You mean setters should raise an exception on error?
#include <locale.h> #include "ruby.h"
static VALUE rb_setlocale(int category, const char *locale) { char *r = setlocale(category, locale); if (!r) rb_raise(rb_eRuntimeError, "setlocale"); return rb_str_new2(r);
}
static inline VALUE locale_set(int category, VALUE locale) { return rb_setlocale(category, StringValueCStr(locale));
}
static inline VALUE locale_get(int category) { return rb_setlocale(category, NULL);
}
#define funcs(n, c) \ static VALUE rb_getlocale_##n(VALUE self) {return locale_get(c);} \ static VALUE rb_setlocale_##n(VALUE self, VALUE val) {return locale_set(c, val);} \ /* end of funcs */
foreach_categories(funcs)
void Init_locale(void) { VALUE locale = rb_define_module("Locale"); #define methods(n, c) \ rb_define_singleton_method(locale, #n, rb_getlocale_##n, 0); \ rb_define_singleton_method(locale, #n"=", rb_setlocale_##n, 1); \ /* end of methods */
Nobuyoshi Nakada wrote: > It affects library functions, such as printf(), and can cause > problems.

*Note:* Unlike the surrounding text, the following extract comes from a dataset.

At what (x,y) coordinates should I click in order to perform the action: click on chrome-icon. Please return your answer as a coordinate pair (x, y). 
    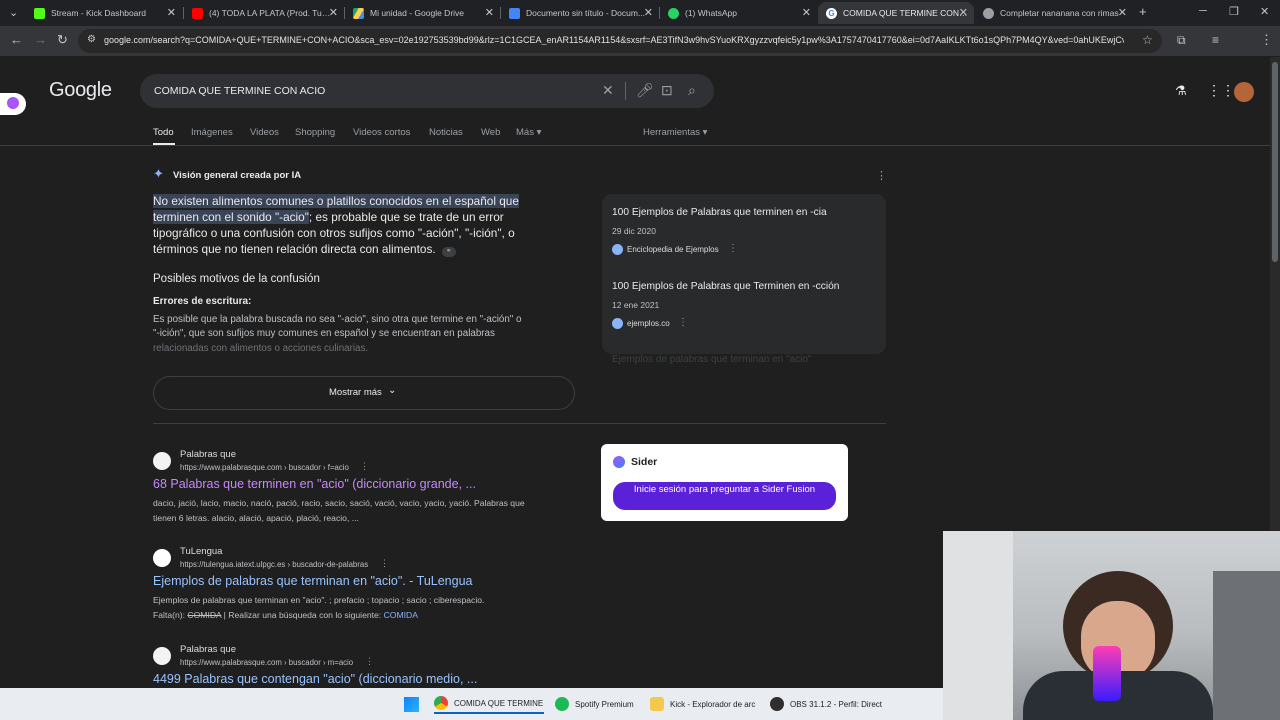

Of course, but FileUtils.rm_rf '/' can do harm as well, but it is still included in Ruby. So I don't really get why I can't hook into setlocale with Ruby? This function is present at every recent OS, and accessible for every C, C++, Perl or Python programmer. Sure I know it does change way printf works and so on, but Ruby is for sober developers, isn't it? If setlocale causes trouble for someone, my answer is "don't use it", but not "prohibit it".
>> we call POSIX setlocale, which isn't present in Ruby API.
> You can't rely on it if you want write portable script.
I don't care. ascii//translit//IGNORE is present at Linux and Mac OSX, and maybe many others, it is enough for me. Kernel#fork AFAIK doesn't work on Windows, but would you tell me not to use it because my script won't be portable?
> Not all systems conform to C99, and not all categories are > available on all systems. For instance, mingw and perhaps > mswin don't have LC_MESSAGES.
Right. It is just checking for <locale.h> existence is a bit paranoiac for me :), but it's just my point of view.
>> Sure yours is better. Mine didn't consider fact that some of constants >> may have different values on different systems.
> Of course, otherwise why they need the macros?
:)
> You mean setters should raise an exception on error?
IMHO yes they should if setlocale returns NULL.
Anyway it is pretty too much for someone who wants just call:
setlocale LC_CTYPE, ''
But if we want to get a real interface for setlocale, yours is the perfect one to have it included in official stdlib.